→ **Exercises**
**A)** According to the passage on the LIBOR transition, why are alternative risk-free rates considered "risk-free"?
**B)** In the passage on the LIBOR transition, quote the text from "Since the crisis, fewer" up to and including "sustainability of LIBOR.".
**C)** Write what comes next in the passage on the LIBOR transition, picking up after its final sentence.

→ **Reading passage**
— start —

The transition from LIBOR to alternative rates over the next year represents one of the biggest changes to the financial services industry ever. With an estimated $370 trillion of LIBOR related activity globally, covering loans, bonds, derivatives, working capital and trade products, the LIBOR transition will significantly affect how contracts are priced and how risk is managed by market participants, lenders, borrowers and guarantors which use LIBOR as their operating model.

The article provides an overview of the LIBOR transition, including:

  • Legal issues to consider as we approach LIBOR discontinuation by the end of 2021
  • A five-step process to new loan documentation
  • A summary of alternative risk-free rates

For further information and details about how Clyde & Co LLP may be able to assist you worldwide, or to discuss any points in the article, we invite you to contact us using the following email address:


LIBOR, the London Interbank Offered Rate, is generally still the most referenced short-term interest rate in the world, reflecting the average rate at which major banks can obtain unsecured funding in the London interbank market, in a specified currency and for a particular period. It is still being produced for five currencies (US Dollars, Sterling, Euros, Japanese Yen and Swiss Francs).


In the aftermath of the global financial crisis of 2007/08, there were widespread allegations of LIBOR manipulation dating back to the 1990s or even earlier. This resulted in significant fines being imposed on several international banks and a loss of confidence amongst market participants in the accuracy and reliability of LIBOR.

Since the crisis, fewer banks have been reporting their rates, which has resulted in a sharp decline in the number of transactions being recorded. Many banks have been discouraged from participating on the panel following concerns over the increased potential for liability, and many only continue to do so as their regulators compel them to.

To combat this trend, LIBOR has leant on "market and transaction data-based expert judgment". The benchmark rate has therefore become increasingly reliant on opinion rather than actual transactions, as originally intended. This development has led to the market becoming insufficiently liquid and has called into question the long-term sustainability of LIBOR.

In July 2017, the FCA announced that, after 2021, it would no longer compel panel banks to make submissions to enable the calculation of LIBOR, and in July 2018, recommended that market participants transition to alternative risk-free rates.


Broadly speaking a RFR is a benchmark rate generally based on overnight deposit rates. As they are derived from a large volume of real observable transactions, they are considered "risk-free".

— end —

→ **Data provided**

— start —

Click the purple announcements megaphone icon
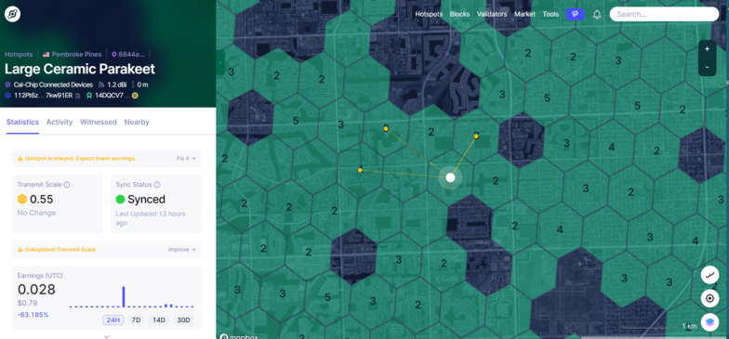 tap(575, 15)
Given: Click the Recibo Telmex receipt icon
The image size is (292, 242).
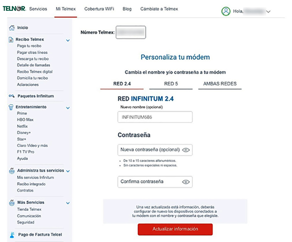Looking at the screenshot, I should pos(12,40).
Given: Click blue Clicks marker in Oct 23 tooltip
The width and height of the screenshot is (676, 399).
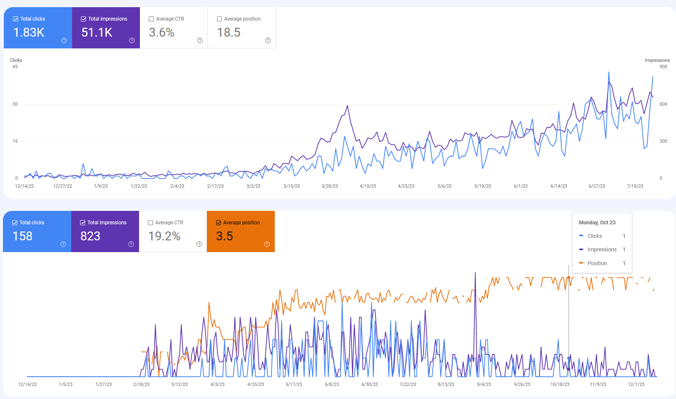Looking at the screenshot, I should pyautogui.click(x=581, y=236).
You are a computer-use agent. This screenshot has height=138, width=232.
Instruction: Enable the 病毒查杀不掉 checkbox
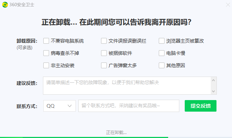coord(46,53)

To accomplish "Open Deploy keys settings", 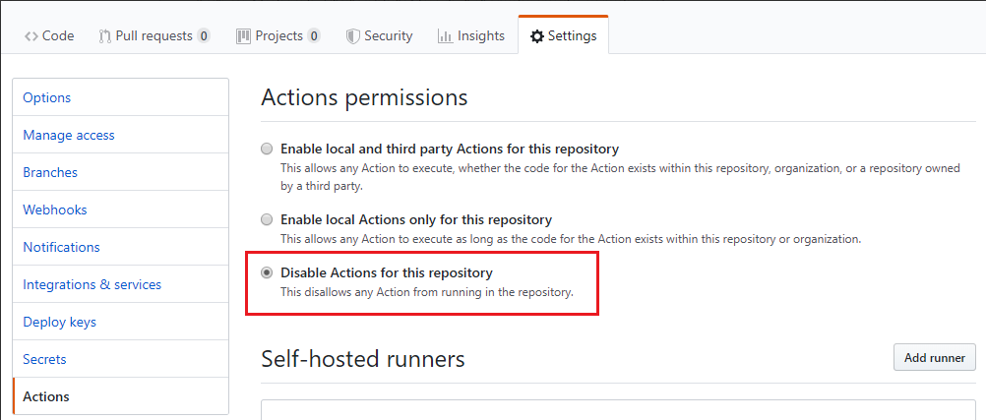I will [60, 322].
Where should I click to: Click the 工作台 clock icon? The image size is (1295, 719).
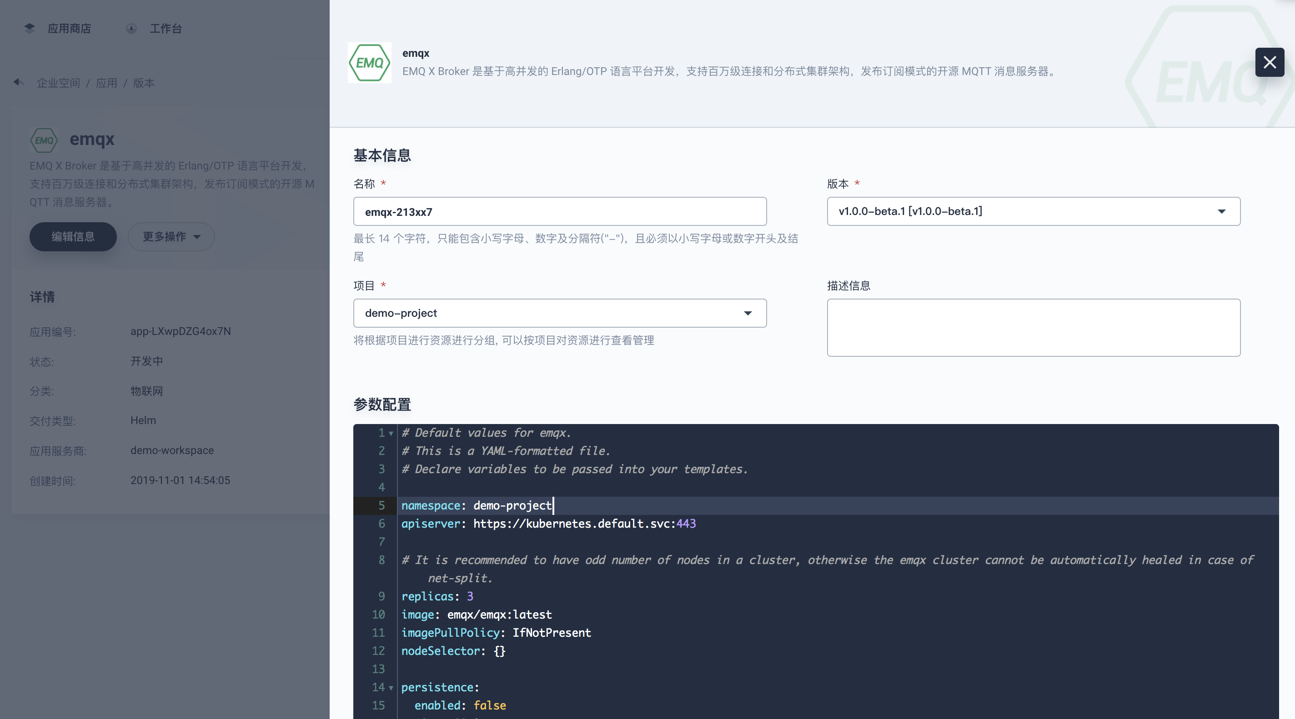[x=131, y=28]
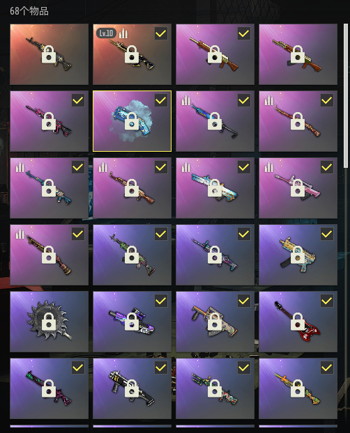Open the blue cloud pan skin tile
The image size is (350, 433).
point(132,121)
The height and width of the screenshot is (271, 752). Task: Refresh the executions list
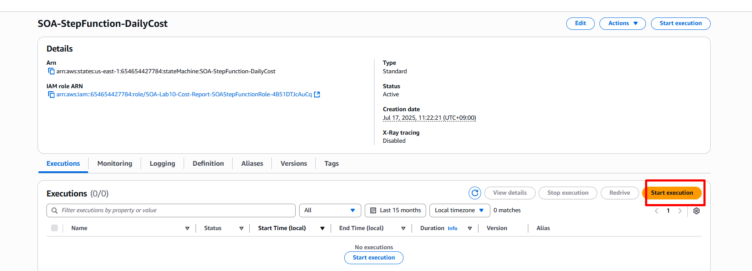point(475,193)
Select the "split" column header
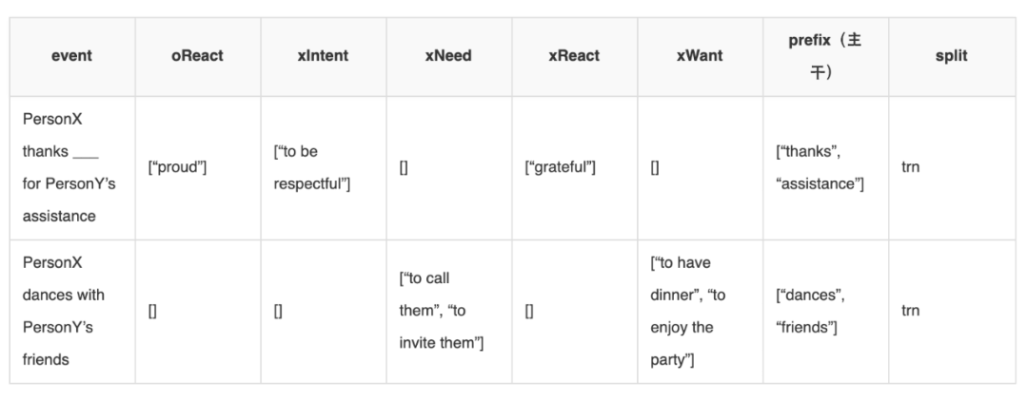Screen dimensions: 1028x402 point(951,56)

— end —
— start —

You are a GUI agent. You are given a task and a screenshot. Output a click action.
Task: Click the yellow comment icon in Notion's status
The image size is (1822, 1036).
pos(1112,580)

— end —

→ **Results**
**A)** They are considered "risk-free" because they are derived from a large volume of real observable transactions.

**B)**
Since the crisis, fewer banks have been reporting their rates, which has resulted in a sharp decline in the number of transactions being recorded. Many banks have been discouraged from participating on the panel following concerns over the increased potential for liability, and many only continue to do so as their regulators compel them to.

To combat this trend, LIBOR has leant on "market and transaction data-based expert judgment". The benchmark rate has therefore become increasingly reliant on opinion rather than actual transactions, as originally intended. This development has led to the market becoming insufficiently liquid and has called into question the long-term sustainability of LIBOR.

**C)**
Although this article focuses on Sterling and US Dollars, the table below provides an overview of the working groups and proposed RFRs across several key jurisdictions in the lending market:






Sterling LIBOR

Sterling Overnight Index Average (SONIA) Bank of England (BoE) Unsecured Working Group on Sterling Risk-Free Rates
US dollar LIBOR Secured Overnight Financing Rate (SOFR) Federal Reserve Bank of New York Secured Alternative Reference Rates Committee
Swiss franc LIBOR Swiss Average Rate Overnight (SARON) SIX Swiss Exchange Secured Swiss National Working Group
Japanese yen LIBOR Tokyo Overnight Average Rate (TONAR) Bank of Japan Unsecured Cross-Industry Committee on Japanese Yen Interest Rate Benchmarks
Euro LIBOR/EONIA Euro Short-Term Rate (€STR) European Central Bank (ECB) Unsecured Working Group on Euro Risk-Free Rates
EURIBOR Imminent discontinuation is not envisaged but €STR can be used as an alternative or fall-back rate.      
Canadian Dollar Offered Rate (CDOR) Imminent discontinuation is not envisaged but Canadian Overnight Repo Rate Average (CORRA) can be used as an alternative or fall-back rate. Bank of Canada took over, as administrator, from Refinitiv Benchmark Services (UK) Limited, on 15 June 2020. Secured Canadian Alternative Reference Rate Working Group


As they are based on real observable transaction data, RFRs are considered more robust and stable; SONIA, for example, reflects the average interest rate that banks pay to borrow sterling overnight from other institutions. SONIA also tracks the Bank of England Bank Rate very closely, and the compounded rate is relatively stable and predictable.

The nature of these RFRs does, however, raise a number of issues if they are to be used as an alternative to LIBOR in financial instruments. For example:

  • BACKWARD-LOOKING RATES: LIBOR is a forward-looking term rate, quoted for various terms (for example, one month, three months and six months). The RFRs are backward-looking overnight rates. This raises difficulties under, say, a loan agreement with interest periods where a quote for LIBOR is taken at the start of the interest period – this is important for cash flow management by the borrower as the interest payable can be calculated in advance. There are currently no forward-looking term rate options for the RFRs.
  • DIFFERENT RFRs PER CURRENCY: LIBOR is quoted for different currencies. The RFRs are currency-specific. Different RFRs will have to be used for different currencies.
    Some RFRs are secured rates, and others, unsecured rates. This issue may cause difficulties under the mechanics of, say, multi-currency loans or cross-currency swaps.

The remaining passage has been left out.